What this task involves: Revise the part of the material that opens with the line containing "Task: Select the date text 오늘, 10월 22일(화)" and closes with the line containing "The image size is (448, 336). (350, 274)", replacing "yellow" with "orange" and leaving everything else unchanged. Return only those lines.

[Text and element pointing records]
[start]

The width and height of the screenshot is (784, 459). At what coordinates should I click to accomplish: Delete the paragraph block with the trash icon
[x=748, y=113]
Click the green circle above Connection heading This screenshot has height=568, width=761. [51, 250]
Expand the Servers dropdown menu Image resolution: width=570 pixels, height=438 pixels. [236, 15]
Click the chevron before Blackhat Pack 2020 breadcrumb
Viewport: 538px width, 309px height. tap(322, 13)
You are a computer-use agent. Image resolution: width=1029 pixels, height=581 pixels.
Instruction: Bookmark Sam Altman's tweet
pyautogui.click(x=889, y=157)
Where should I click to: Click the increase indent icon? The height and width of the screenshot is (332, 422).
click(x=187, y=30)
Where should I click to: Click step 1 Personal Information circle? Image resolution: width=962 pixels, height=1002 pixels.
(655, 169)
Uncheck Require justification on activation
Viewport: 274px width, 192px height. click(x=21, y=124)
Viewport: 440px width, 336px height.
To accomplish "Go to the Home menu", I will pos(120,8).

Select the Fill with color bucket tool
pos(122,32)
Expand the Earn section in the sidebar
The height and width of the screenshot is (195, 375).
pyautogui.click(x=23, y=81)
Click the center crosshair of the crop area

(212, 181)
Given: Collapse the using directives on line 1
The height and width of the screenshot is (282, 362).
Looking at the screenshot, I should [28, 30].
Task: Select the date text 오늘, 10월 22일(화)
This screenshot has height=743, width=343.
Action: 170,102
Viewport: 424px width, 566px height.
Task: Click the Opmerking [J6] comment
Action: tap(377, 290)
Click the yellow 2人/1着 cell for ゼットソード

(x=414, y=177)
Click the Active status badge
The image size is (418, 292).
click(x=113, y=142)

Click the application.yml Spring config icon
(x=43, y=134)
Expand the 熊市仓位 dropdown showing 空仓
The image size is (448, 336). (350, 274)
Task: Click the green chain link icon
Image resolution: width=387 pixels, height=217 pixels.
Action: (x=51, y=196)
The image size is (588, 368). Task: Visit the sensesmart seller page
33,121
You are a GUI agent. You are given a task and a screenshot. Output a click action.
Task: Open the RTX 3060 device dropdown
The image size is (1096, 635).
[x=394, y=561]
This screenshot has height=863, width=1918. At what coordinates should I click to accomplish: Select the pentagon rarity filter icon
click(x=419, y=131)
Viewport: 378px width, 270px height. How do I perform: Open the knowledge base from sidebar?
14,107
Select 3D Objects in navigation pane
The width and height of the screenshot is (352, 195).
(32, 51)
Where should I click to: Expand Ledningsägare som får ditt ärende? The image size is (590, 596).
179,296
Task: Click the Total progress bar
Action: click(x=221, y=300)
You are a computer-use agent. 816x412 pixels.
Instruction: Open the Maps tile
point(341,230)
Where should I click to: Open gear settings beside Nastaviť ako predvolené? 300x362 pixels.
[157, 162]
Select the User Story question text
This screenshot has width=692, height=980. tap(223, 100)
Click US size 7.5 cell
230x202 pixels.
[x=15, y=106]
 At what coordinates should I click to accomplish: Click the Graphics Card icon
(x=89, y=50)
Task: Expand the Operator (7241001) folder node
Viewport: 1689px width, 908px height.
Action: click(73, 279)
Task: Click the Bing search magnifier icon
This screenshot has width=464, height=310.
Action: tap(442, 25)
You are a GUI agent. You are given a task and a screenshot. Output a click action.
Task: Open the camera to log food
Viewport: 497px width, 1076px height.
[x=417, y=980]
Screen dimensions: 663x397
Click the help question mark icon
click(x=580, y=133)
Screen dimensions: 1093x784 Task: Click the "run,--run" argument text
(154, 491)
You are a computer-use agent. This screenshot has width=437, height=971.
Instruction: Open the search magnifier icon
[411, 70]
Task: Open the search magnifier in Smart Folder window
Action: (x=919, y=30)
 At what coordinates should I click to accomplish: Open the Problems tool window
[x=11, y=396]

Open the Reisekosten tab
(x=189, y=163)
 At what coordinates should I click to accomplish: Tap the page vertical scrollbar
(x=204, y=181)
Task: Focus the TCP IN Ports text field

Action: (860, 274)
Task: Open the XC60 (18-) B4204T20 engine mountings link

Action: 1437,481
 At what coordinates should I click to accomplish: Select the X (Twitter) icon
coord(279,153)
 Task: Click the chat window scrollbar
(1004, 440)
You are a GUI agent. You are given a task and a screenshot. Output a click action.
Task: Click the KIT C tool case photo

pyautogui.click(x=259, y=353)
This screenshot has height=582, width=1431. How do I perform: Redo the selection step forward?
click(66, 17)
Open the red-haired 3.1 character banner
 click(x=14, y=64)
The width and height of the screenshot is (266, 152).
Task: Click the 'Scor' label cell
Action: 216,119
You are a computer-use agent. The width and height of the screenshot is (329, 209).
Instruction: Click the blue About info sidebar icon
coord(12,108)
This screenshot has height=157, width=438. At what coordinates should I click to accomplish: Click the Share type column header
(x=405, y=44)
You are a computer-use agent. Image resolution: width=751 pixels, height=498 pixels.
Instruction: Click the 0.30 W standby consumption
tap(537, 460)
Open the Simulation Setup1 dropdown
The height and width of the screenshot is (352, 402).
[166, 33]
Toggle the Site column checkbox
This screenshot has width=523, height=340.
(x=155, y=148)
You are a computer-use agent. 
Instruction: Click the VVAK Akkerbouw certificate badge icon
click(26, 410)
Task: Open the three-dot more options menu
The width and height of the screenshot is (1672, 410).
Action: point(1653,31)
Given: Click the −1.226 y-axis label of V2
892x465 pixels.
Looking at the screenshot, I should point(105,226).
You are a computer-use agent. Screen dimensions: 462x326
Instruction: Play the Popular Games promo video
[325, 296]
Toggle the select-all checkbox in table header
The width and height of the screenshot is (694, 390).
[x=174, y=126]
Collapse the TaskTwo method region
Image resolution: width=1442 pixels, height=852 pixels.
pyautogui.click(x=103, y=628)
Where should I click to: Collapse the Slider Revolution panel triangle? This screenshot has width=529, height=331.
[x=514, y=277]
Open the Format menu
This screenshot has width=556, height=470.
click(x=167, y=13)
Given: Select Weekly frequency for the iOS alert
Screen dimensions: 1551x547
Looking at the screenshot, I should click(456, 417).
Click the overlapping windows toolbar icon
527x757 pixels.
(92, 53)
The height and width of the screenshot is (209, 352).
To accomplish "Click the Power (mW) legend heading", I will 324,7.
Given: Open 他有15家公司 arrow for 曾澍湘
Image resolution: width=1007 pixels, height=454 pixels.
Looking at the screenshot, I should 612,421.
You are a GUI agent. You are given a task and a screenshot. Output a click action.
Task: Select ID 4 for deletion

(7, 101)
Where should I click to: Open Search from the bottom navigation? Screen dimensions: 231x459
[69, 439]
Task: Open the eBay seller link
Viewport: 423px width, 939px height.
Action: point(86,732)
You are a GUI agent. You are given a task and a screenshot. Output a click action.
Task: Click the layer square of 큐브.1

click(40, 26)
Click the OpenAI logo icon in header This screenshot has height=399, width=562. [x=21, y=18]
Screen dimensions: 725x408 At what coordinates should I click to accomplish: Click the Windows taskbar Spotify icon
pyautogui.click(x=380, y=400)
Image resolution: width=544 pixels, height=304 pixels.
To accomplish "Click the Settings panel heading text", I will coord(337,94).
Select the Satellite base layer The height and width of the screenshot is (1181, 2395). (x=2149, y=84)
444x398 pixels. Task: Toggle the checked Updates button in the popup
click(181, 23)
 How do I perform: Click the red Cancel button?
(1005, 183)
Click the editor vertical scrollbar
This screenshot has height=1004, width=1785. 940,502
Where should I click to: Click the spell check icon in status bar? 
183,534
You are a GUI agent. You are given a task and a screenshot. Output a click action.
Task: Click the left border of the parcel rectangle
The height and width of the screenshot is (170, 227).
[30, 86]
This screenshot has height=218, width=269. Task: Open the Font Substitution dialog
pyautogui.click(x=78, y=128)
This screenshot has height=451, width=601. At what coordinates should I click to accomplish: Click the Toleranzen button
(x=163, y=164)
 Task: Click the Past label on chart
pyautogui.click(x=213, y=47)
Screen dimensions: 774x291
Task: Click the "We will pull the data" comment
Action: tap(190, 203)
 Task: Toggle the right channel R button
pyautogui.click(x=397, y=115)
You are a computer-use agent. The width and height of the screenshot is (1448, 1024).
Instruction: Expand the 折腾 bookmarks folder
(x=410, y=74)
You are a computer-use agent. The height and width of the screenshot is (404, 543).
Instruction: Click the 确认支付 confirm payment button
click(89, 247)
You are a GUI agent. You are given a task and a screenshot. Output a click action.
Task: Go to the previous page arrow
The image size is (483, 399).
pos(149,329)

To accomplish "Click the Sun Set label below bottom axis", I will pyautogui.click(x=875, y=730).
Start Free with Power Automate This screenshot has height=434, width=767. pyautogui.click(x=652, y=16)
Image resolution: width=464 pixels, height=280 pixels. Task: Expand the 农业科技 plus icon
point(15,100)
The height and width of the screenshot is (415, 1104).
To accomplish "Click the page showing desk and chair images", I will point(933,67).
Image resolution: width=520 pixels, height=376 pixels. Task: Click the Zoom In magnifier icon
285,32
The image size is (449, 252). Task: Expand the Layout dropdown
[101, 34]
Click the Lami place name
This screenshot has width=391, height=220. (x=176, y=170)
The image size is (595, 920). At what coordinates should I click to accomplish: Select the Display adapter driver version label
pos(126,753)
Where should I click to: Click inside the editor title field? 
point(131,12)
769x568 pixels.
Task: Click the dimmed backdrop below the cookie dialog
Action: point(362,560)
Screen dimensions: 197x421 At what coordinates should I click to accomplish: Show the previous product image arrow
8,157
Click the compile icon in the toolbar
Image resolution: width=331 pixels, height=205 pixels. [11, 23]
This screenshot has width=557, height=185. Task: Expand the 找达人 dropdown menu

[end]

Answer below:
Task: Select the date text 오늘, 10월 22일(화)
This screenshot has height=743, width=343.
Action: 170,102
Viewport: 424px width, 566px height.
Task: Click the Opmerking [J6] comment
Action: tap(377, 290)
Click the orange 2人/1着 cell for ゼットソード

(x=414, y=177)
Click the Active status badge
The image size is (418, 292).
click(x=113, y=142)

Click the application.yml Spring config icon
(x=43, y=134)
Expand the 熊市仓位 dropdown showing 空仓
The image size is (448, 336). (350, 274)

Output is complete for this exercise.